Provided the photo is too light or dark you can either delve through the dozens of scene modes that are available in modern point-and-shoot cameras, or simply dial in a bit of exposure compensation. Many cameras have a physical button or dial for this, identified by a +/- symbol. If your photo is too dark, move the scale up above zero; if too light, move it down a bit.
3. You Have To Choose the Right Mode
The camera is likely to have scores of shooting modes, ranging from fully automatic operation to very specific scene modes. If you’re shooting fast action you can put the camera into Shutter Priority (“S” or “Tv”) mode and increase the speed at which a photo is taken—setting it to 1/125 second or faster will help to freeze action, and for really quick subjects, use as short a speed as possible to freeze motion, or a longer one to add motion blur to the flapping wings.

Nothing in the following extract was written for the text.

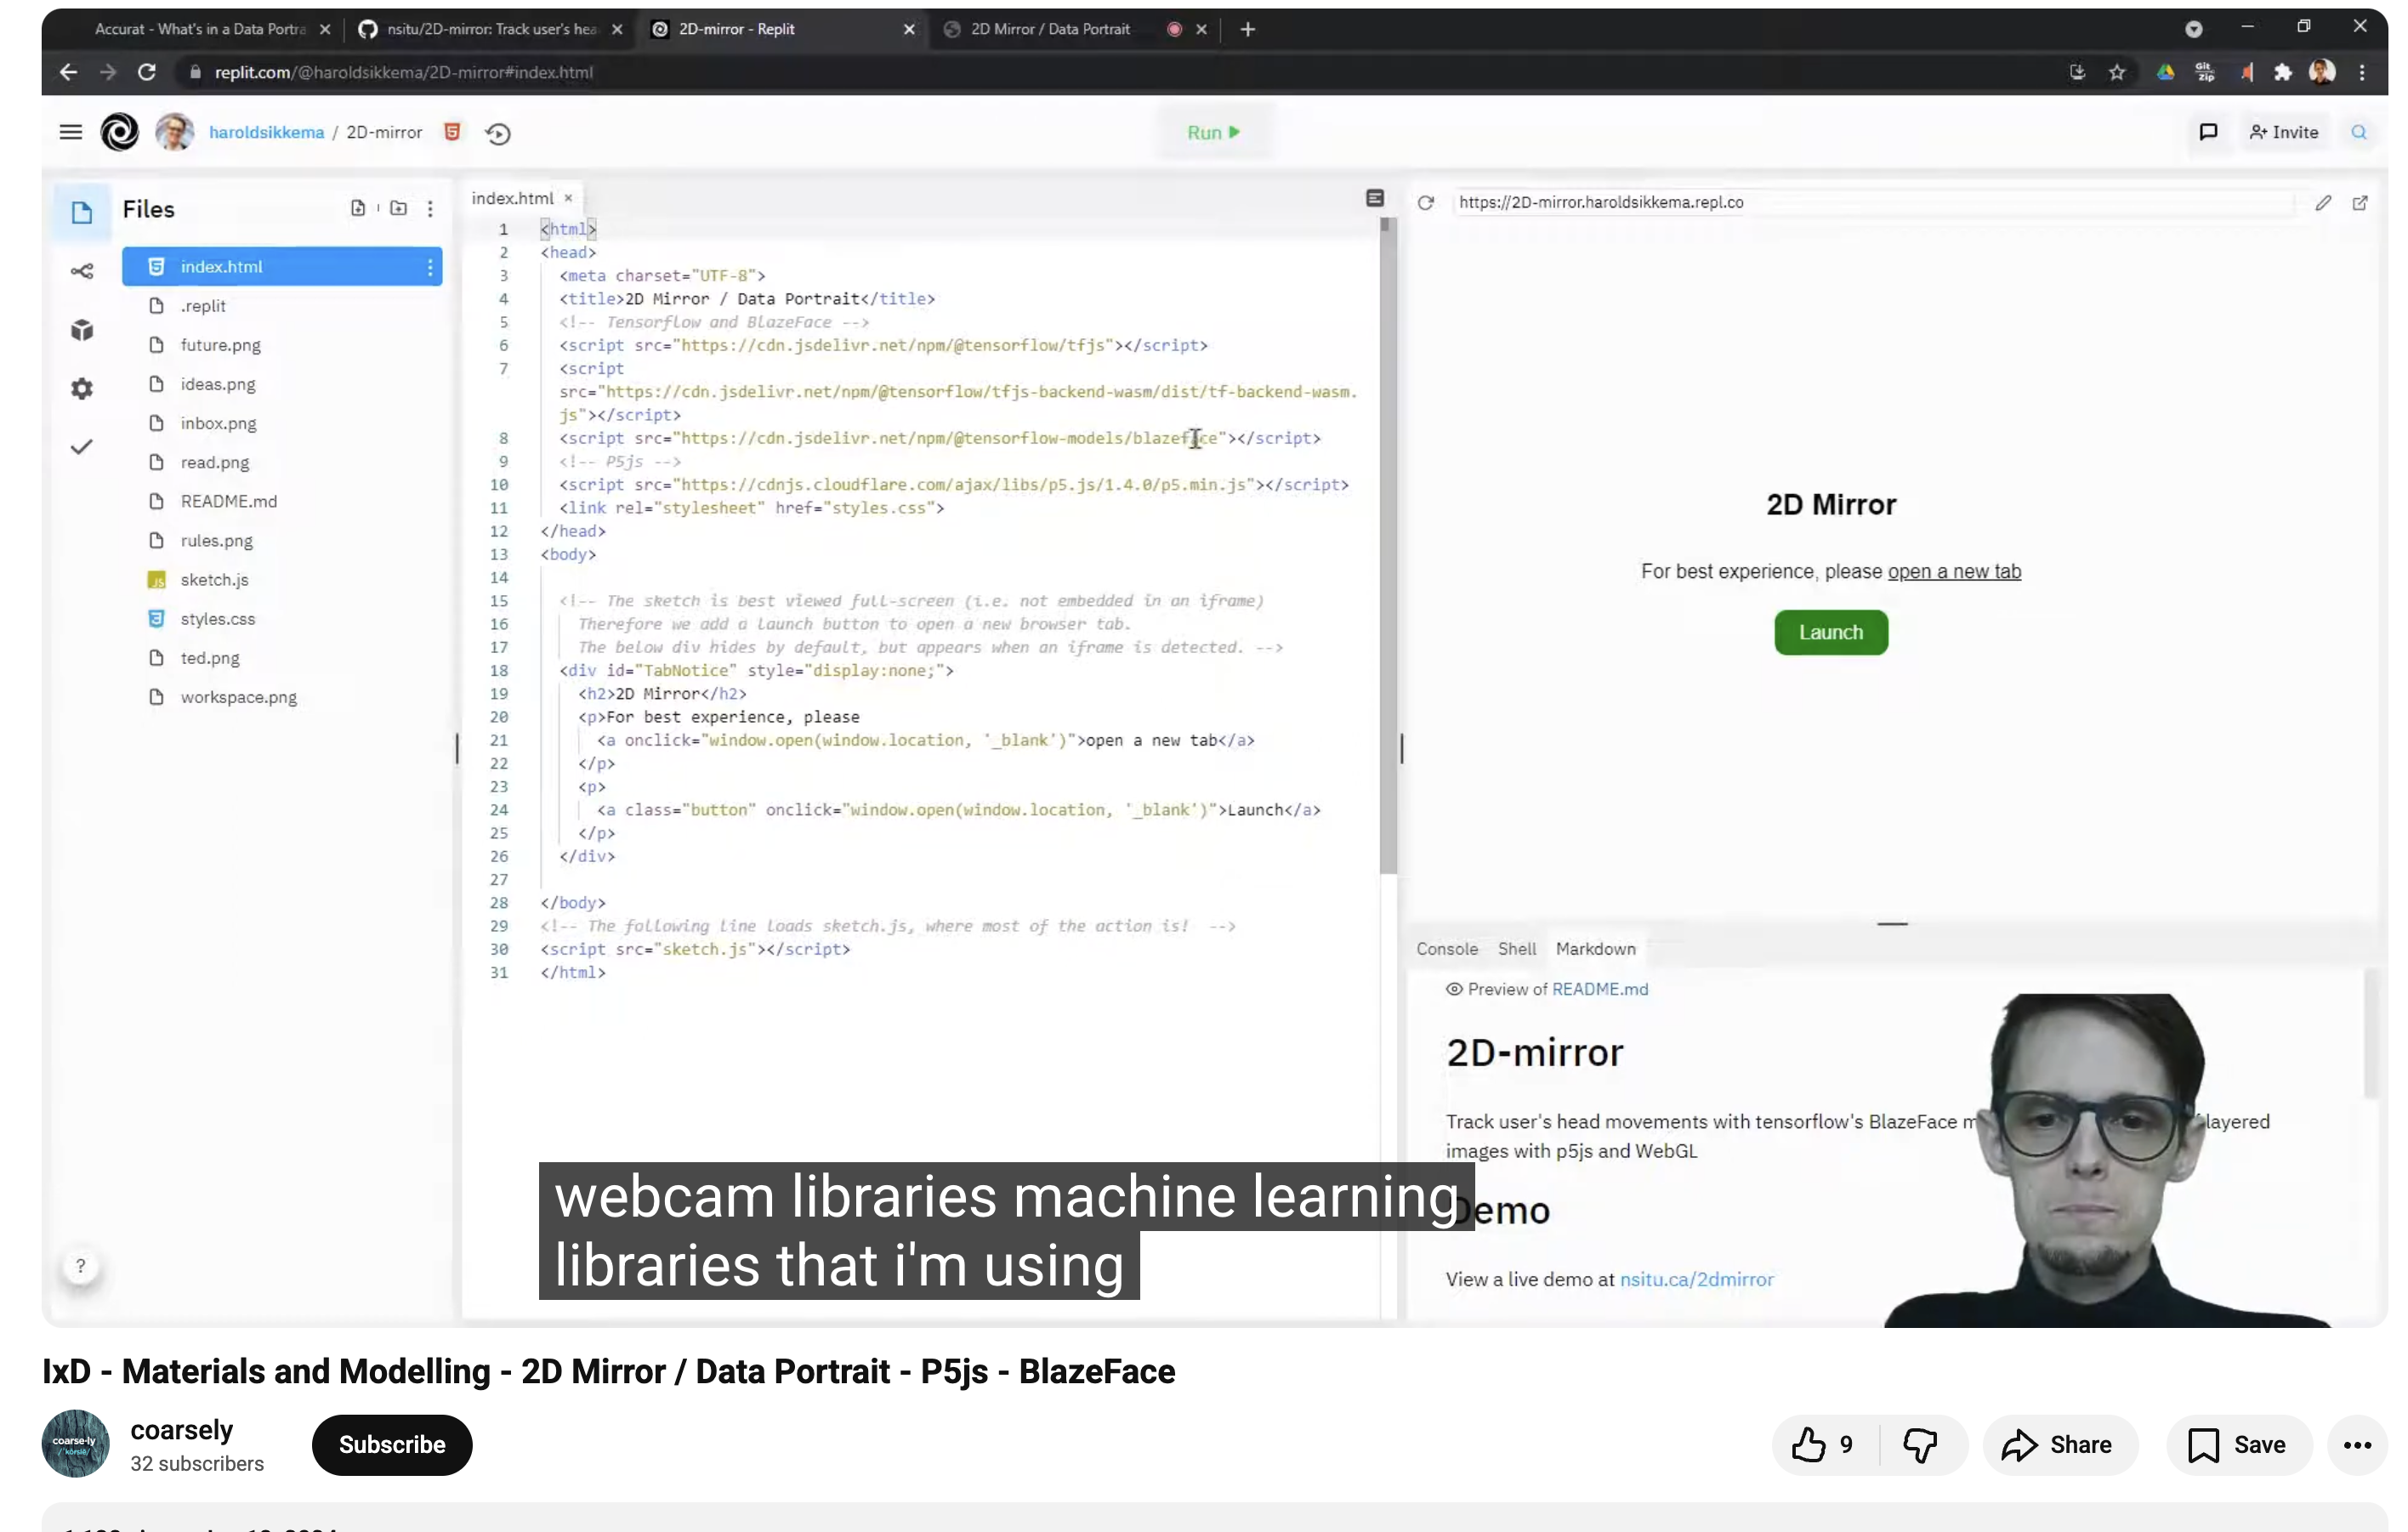
Task: Create a new folder in the Files panel
Action: tap(399, 208)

In the situation of lower light, you are able to adopt Aperture Priority (“A” or “Av”) mode to make sure as much light is entering the lens as possible, or if you’re shooting landscapes on a tripod you can close the lens’s iris to increase depth of field, keeping everything in sharp focus from the foreground to the horizon. If you’re a DSLR shooter, you’re more likely to use the A or S modes, while point-and-shoot cameras will often feature more specific modes that cater to activities like sports, low-light use, or landscape shooting.
4. Think About Lighting
Pay attention to how much light you have and where it’s coming from when taking your photos. If you’re shooting outdoors, be careful not to take photos of a person when the sun is at their back, unless you want to make a portrait with some dramatic flare (make sure to dial in positive EV adjustment if you do). If you’re grabbing a photo in front of a monument or landmark and you want to make sure it’s not overexposed, use some fill flash instead to make your backlit subject as bright as the background. You may have to manually activate the flash, as there’s a good chance that the camera will think that it’s unnecessary on a bright day.

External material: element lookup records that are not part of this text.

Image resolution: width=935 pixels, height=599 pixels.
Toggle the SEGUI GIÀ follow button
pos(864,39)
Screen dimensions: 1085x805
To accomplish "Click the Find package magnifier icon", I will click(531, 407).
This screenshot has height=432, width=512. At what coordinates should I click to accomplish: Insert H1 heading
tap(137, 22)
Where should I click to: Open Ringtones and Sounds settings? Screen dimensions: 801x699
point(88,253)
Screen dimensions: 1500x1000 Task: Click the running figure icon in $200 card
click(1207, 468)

5. Remember To Use The Flash Wisely
A lot of photo has been foiled by a flash firing too close to a subject. If your friends and family look like Casper the Friendly Ghost when you photograph them, chances are that you’re too close when snapping your photos. If you need to activate the flash, back up a bit and zoom in to get the proper framing. If things are still too bright—or too dark—check and see if flash compensation is an option. Many cameras allow you to adjust the power of the flash, which can help to add better balance to your flash-assisted photos. Adding just a little bit of light makes it possible to fill in shadows, resulting in a more natural-looking photo.